Employers Should Act Promptly in Response to NJ High Court's Recognition of Employee's Right to Privacy in Lawyer-Client Emails Stored on Company Computers

Posted on April 1, 2010 by Privacy and Data Protection Practice Group

In a case with significant implications for all employers, the New Jersey Supreme Court ruled earlier this week that Marina Stengart, a former executive employee of Loving Care Agency, had a reasonable expectation of privacy in e-mail exchanged with her personal attorney through a personal, web-based e-mail account even though those communications were stored on a company-issued laptop. However, rather than limiting its decision to the facts of the case, that court went further, broadly stating that even “a policy that banned all personal computer use and provided unambiguous notice that an employer could retrieve and read an employees’ attorney-client communications . .. would not be enforceable.” In other words, New Jersey employers cannot properly read their employee’s e-mail exchanges with a personal attorney stored on company equipment — no matter what the employer tells its employees in its electronic resources policy.

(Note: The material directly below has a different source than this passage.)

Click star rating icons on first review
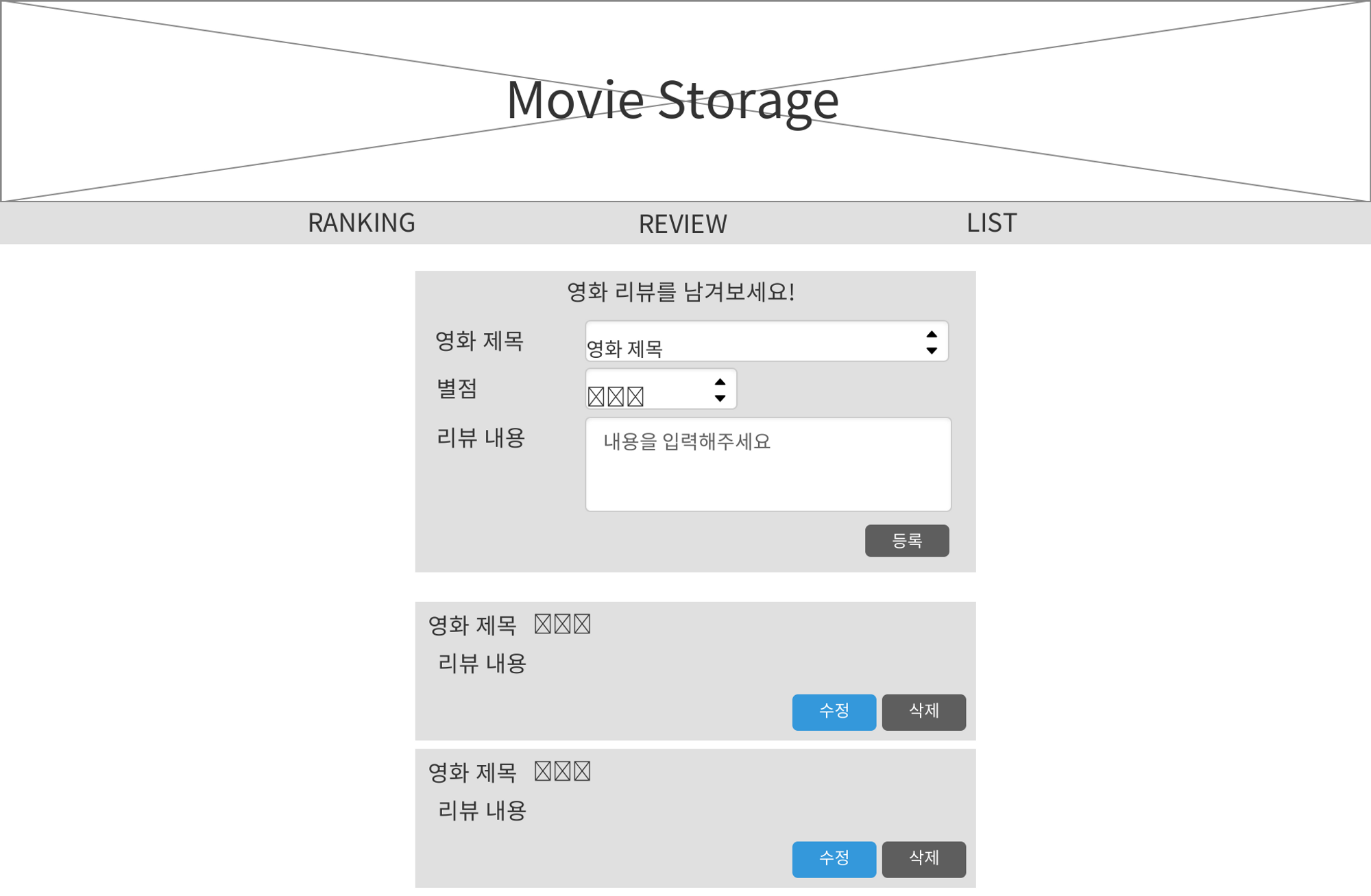 click(562, 624)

Stengart also is significant because it illustrates the circumstances in which a court might find that an employee reasonably could expect privacy in e-mail stored on the employer’s electronic resources. To begin with, the New Jersey Supreme Court relied heavily on Stengart’s efforts to shield her e-mail from Loving Care. She used a private, personal, password-protected, web-based e-mail account, rather than the company’s e-mail server, and she did not save the user ID or password for that account on company-issued equipment. In addition, the New Jersey Supreme Court cited Stengart’s affidavit testimony in the trial court that she did not know that a duplicate of e-mail transmitted through a personal e-mail account would be saved in a temporary file on the company-issued laptop used to transmit the e-mail or that a computer forensic expert (like the one hired by Loving Care) could retrieve the messages. Finally, the court emphasized that reasonable privacy expectations customarily inhere in attorney-client communications (as opposed to communications that are unlawful or otherwise violate company policy), quoting in full the confidentiality notice contained in all e-mails sent by Stengart’s lawyer.

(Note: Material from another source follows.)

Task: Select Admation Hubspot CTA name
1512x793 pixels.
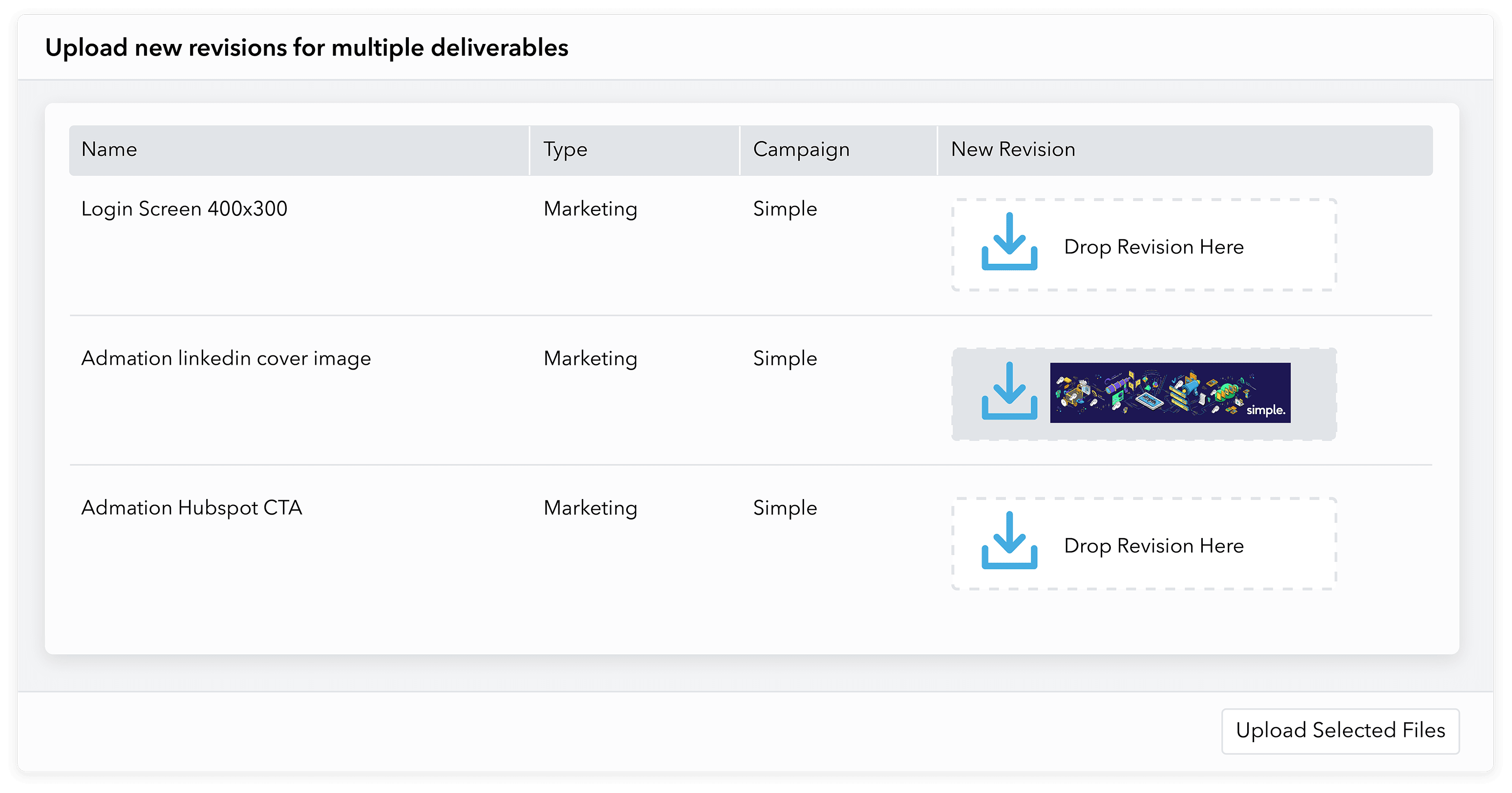Action: pos(192,508)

Loving Care’s electronic resources policy only weakened the company’s position. The court noted that the policy did not even mention personal e-mail accounts, let alone notify Stengart of Loving Care’s ability to retrieve from company-issued equipment e-mail transmitted through a personal e-mail account.

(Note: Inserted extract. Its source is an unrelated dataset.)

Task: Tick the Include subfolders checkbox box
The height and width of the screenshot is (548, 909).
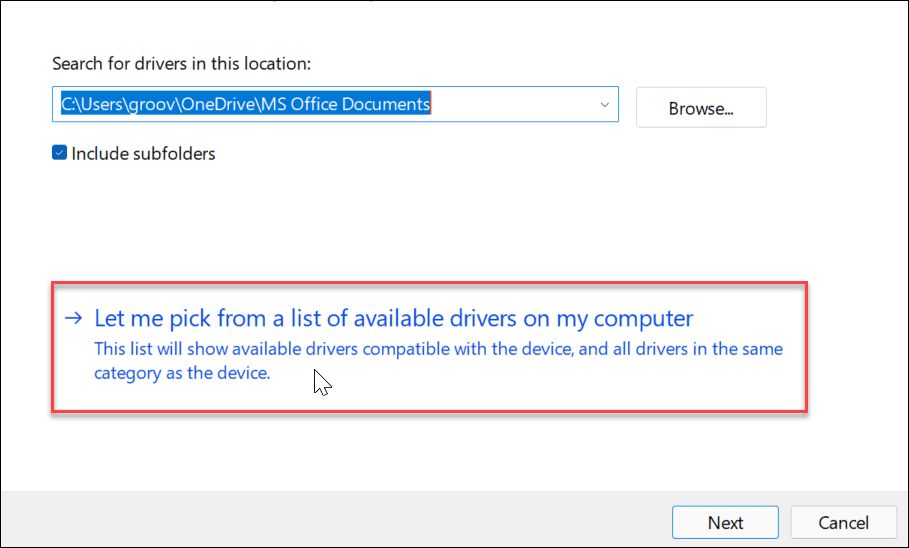Action: [60, 154]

Although Stengart is binding only on employers doing business in New Jersey, the court’s ruling and analysis, apparently the first from any state supreme court, likely will influence other courts addressing similar circumstances. Consequently, it is critical that employers located anywhere in the United States understand the limits of the New Jersey Supreme Court’s decision:

  • The case does not change the commonly accepted principle that employers can use a well-crafted policy to reduce employee’s privacy expectations in communications stored on, or transmitted through, corporate electronic resources;
  • The court did not establish that employees have a right, as a matter of public policy, to use corporate electronic resources to communicate with a personal attorney;
  • The court itself acknowledged that employers can discipline employees for violating an electronic resources policy even if the violation is constituted by the employee’s communication with a personal attorney, albeit New Jersey employers cannot properly read the content of employee-attorney communications on which the discipline is based., It remains unclear if the decision means that other types of communications normally subject to privilege, such as with a doctor, clergy member or spouse, are also protected;
  • The court repeatedly emphasized the attorney-client nature of the communication and did not suggest that its finding of Stengart’s reasonable expectation of privacy would have been the same had Stengart been exchanging e-mail with a non-lawyer;
  • While the court found that Stengart had a reasonable expectation of privacy in her e-mail, it did not suggest that Stengart had a viable claim against Loving Care for invasion of privacy, which would require a showing that the employer’s review of the e-mail would be highly offensive to a reasonable person.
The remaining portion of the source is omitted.